▶ Dataset records:
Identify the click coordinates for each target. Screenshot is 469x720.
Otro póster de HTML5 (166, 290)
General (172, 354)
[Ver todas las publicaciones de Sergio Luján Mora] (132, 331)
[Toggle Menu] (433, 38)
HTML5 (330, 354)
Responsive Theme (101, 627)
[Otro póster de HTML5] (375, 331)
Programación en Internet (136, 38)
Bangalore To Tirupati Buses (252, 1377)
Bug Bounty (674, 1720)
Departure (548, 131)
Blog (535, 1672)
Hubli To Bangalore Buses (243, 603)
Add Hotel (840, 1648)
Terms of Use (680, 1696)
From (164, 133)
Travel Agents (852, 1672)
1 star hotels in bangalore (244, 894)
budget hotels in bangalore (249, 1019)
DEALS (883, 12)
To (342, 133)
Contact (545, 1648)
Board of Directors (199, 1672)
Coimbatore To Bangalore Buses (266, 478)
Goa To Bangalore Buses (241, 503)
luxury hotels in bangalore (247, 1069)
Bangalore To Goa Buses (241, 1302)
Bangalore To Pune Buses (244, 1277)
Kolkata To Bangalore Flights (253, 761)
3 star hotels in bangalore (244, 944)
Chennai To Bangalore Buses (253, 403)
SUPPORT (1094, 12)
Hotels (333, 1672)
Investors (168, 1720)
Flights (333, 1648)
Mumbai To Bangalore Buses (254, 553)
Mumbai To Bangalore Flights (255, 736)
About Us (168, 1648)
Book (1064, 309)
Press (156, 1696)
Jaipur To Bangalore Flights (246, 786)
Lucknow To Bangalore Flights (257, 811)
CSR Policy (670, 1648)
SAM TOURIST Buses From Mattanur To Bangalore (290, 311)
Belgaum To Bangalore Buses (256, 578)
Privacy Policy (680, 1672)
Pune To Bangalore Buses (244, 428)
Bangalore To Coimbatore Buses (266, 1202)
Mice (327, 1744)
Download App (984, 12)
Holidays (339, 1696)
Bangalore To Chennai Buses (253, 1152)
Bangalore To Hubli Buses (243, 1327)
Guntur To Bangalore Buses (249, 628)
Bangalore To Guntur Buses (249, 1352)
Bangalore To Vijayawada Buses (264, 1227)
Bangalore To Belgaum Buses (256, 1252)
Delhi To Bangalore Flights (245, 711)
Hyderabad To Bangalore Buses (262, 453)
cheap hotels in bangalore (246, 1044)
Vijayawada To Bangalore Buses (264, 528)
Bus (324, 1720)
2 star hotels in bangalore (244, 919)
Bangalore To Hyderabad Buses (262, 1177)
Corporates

▶ Work to be completed: Recast the records above as a JSON list of strings, with one string for each line and blank lines left out.

▶ Task answer:
[
  "Identify the click coordinates for each target. Screenshot is 469x720.",
  "Otro póster de HTML5 (166, 290)",
  "General (172, 354)",
  "[Ver todas las publicaciones de Sergio Luján Mora] (132, 331)",
  "[Toggle Menu] (433, 38)",
  "HTML5 (330, 354)",
  "Responsive Theme (101, 627)",
  "[Otro póster de HTML5] (375, 331)",
  "Programación en Internet (136, 38)",
  "Bangalore To Tirupati Buses (252, 1377)",
  "Bug Bounty (674, 1720)",
  "Departure (548, 131)",
  "Blog (535, 1672)",
  "Hubli To Bangalore Buses (243, 603)",
  "Add Hotel (840, 1648)",
  "Terms of Use (680, 1696)",
  "From (164, 133)",
  "Travel Agents (852, 1672)",
  "1 star hotels in bangalore (244, 894)",
  "budget hotels in bangalore (249, 1019)",
  "DEALS (883, 12)",
  "To (342, 133)",
  "Contact (545, 1648)",
  "Board of Directors (199, 1672)",
  "Coimbatore To Bangalore Buses (266, 478)",
  "Goa To Bangalore Buses (241, 503)",
  "luxury hotels in bangalore (247, 1069)",
  "Bangalore To Goa Buses (241, 1302)",
  "Bangalore To Pune Buses (244, 1277)",
  "Kolkata To Bangalore Flights (253, 761)",
  "3 star hotels in bangalore (244, 944)",
  "Chennai To Bangalore Buses (253, 403)",
  "SUPPORT (1094, 12)",
  "Hotels (333, 1672)",
  "Investors (168, 1720)",
  "Flights (333, 1648)",
  "Mumbai To Bangalore Buses (254, 553)",
  "Mumbai To Bangalore Flights (255, 736)",
  "About Us (168, 1648)",
  "Book (1064, 309)",
  "Press (156, 1696)",
  "Jaipur To Bangalore Flights (246, 786)",
  "Lucknow To Bangalore Flights (257, 811)",
  "CSR Policy (670, 1648)",
  "SAM TOURIST Buses From Mattanur To Bangalore (290, 311)",
  "Belgaum To Bangalore Buses (256, 578)",
  "Privacy Policy (680, 1672)",
  "Pune To Bangalore Buses (244, 428)",
  "Bangalore To Coimbatore Buses (266, 1202)",
  "Mice (327, 1744)",
  "Download App (984, 12)",
  "Holidays (339, 1696)",
  "Bangalore To Chennai Buses (253, 1152)",
  "Bangalore To Hubli Buses (243, 1327)",
  "Guntur To Bangalore Buses (249, 628)",
  "Bangalore To Guntur Buses (249, 1352)",
  "Bangalore To Vijayawada Buses (264, 1227)",
  "Bangalore To Belgaum Buses (256, 1252)",
  "Delhi To Bangalore Flights (245, 711)",
  "Hyderabad To Bangalore Buses (262, 453)",
  "cheap hotels in bangalore (246, 1044)",
  "Vijayawada To Bangalore Buses (264, 528)",
  "Bus (324, 1720)",
  "2 star hotels in bangalore (244, 919)",
  "Bangalore To Hyderabad Buses (262, 1177)",
  "Corporates"
]